BACKGROUND: Knowing when to change pain- medication strategy is not well researched and remains a gap in treating chronic pain. OBJECTIVE: Our aim was to determine how long to treat osteoarthritis (OA) knee pain and chronic low back pain (CLBP) with duloxetine before considering a change in medication strategy. METHODS: We employed a post hoc analysis of changes in pain-severity data from placebo- controlled studies of duloxetine treatment in nondepressed patients with OA knee pain and CLBP. The studies were selected for inclusion in the analyses based on similarity of study design. Pain severity was recorded daily in patient diaries using an ordinal 11-point numerical rating scale (0 = no pain to 10 = most severe pain).

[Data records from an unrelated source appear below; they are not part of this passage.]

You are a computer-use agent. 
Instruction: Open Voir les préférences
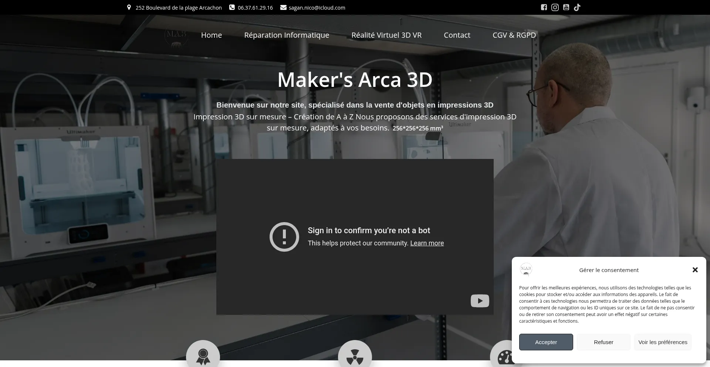663,342
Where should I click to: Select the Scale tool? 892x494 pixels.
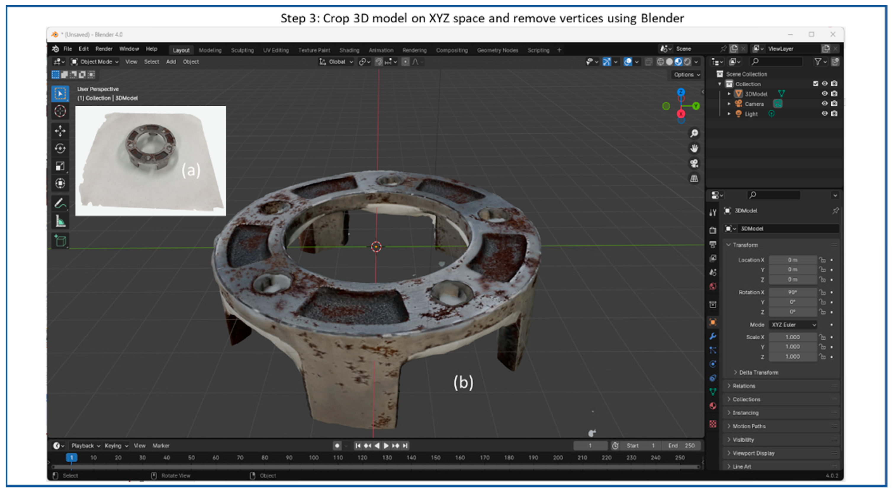[60, 166]
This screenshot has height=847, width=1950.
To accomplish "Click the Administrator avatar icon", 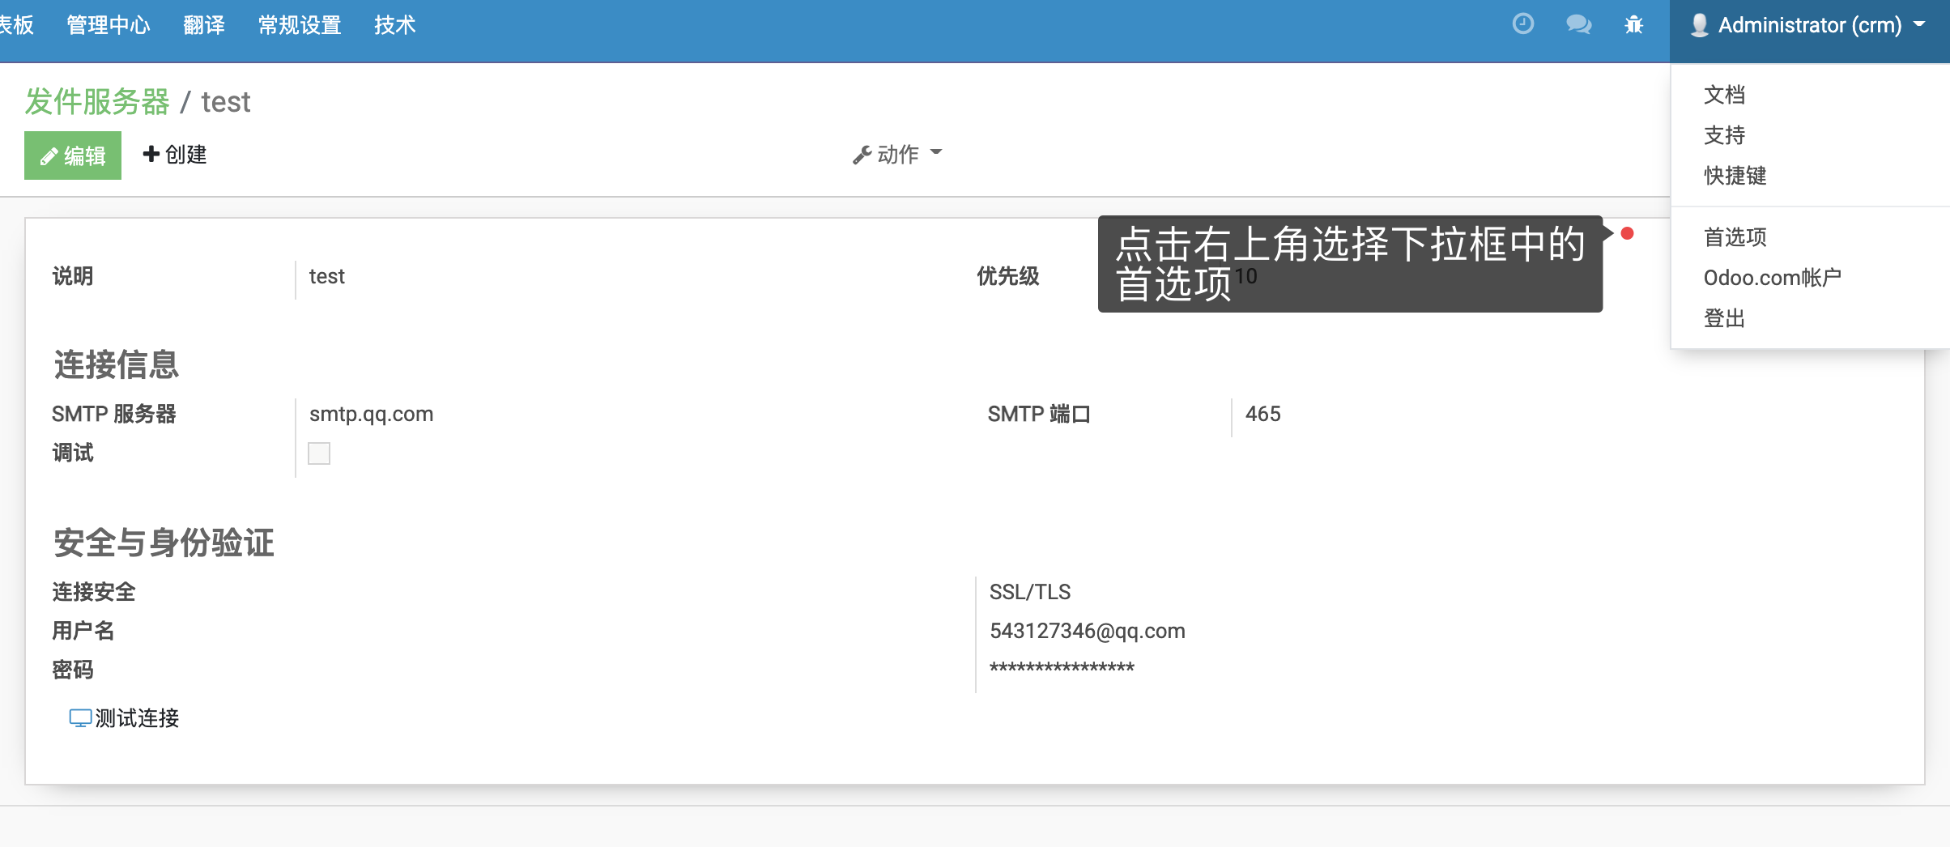I will pos(1701,24).
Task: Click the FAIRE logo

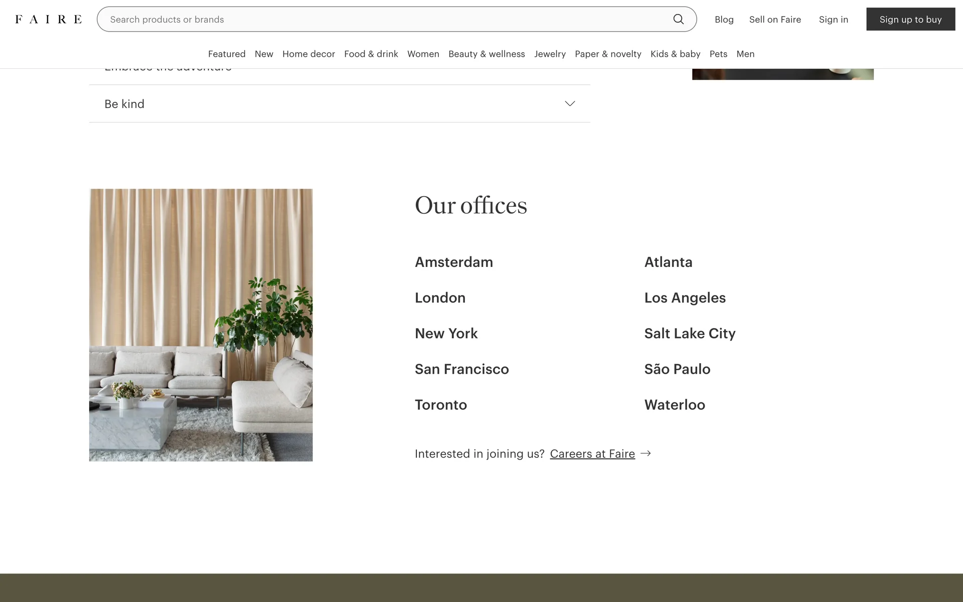Action: click(48, 19)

The weekly means of the daily 24-hour average pain severity ratings from these diaries were pooled within disease states. Moderate response was defined as at least a 30% reduction from baseline in pain severity, and minimal improvement was defined as <10% reduction from baseline. The probability of achieving at least moderate pain reduction during 3 months treatment with duloxetine was estimated by Kaplan-Meier methods in patients with no or minimal improvement after 2, 4, and 6 weeks of treatment, as well as in all patients who had not yet achieved a moderate response (< 30% reduction in pain severity). RESULTS: There were 239 OA patients and 541 CLBP patients who were randomly assigned to treatment with duloxetine 60/120 mg/d. OA and CLBP patients with minimal improvement at 2 weeks of treatment had < 40% probability of achieving a moderate response, and at 4 weeks of treatment their chances were reduced to < 30% in OA patients and 25% in CLBP patients. In patients showing < 30% improvement at week 2 of treatment, OA patients had a 62% probability of achieving a moderate response, and CLBP patients had a 52% probability for a moderate response, and at 4 weeks of treatment, their chances were reduced to < 50% in OA patients and 40% in CLBP patients. CONCLUSIONS: Patients taking duloxetine for OA or CLBP who have < 10% reduction in pain after 4 weeks of treatment have limited possibility for eventually achieving even moderate pain reduction by the end of 12 weeks.